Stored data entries
-*-*-

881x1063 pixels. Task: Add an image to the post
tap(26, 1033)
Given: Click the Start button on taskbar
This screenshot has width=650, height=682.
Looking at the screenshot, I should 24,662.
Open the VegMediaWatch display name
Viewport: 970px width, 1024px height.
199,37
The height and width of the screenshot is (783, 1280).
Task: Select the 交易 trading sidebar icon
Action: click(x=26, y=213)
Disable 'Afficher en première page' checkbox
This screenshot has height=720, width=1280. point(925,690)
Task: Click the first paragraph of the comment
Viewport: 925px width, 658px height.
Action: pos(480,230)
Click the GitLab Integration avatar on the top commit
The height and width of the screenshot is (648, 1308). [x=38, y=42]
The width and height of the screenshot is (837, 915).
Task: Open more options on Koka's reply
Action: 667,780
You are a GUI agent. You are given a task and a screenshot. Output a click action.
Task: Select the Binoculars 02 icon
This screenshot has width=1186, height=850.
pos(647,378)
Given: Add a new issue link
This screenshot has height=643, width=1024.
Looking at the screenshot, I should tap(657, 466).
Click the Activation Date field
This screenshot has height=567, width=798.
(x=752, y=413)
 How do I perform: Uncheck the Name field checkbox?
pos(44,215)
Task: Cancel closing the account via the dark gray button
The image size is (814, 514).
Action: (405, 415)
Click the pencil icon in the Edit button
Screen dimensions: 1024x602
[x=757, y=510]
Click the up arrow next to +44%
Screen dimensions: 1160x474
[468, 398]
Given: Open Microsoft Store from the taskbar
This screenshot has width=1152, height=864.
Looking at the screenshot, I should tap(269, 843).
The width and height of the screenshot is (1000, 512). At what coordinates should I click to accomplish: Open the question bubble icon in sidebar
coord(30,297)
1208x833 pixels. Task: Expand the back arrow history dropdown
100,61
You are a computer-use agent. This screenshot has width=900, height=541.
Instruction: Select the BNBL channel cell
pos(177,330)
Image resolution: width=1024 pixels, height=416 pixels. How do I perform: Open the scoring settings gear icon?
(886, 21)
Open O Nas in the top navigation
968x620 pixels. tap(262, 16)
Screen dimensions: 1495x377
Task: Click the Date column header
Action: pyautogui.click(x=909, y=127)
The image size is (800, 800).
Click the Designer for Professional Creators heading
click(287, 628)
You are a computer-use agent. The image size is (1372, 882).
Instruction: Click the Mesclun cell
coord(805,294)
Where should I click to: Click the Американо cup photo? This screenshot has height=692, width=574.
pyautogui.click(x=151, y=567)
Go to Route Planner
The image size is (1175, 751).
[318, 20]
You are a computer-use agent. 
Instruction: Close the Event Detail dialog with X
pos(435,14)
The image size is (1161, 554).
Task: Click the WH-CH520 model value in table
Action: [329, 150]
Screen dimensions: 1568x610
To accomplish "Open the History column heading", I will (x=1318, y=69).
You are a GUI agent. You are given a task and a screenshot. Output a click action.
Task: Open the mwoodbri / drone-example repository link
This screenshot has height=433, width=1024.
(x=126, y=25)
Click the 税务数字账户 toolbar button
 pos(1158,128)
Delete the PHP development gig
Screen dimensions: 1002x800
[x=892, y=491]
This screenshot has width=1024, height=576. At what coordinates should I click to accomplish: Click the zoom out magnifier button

-*-*-

Task directions: Collect the lines of the data that carry the word "taskbar".

Task output:
Given: Click the Start button on taskbar
Given: Open Microsoft Store from the taskbar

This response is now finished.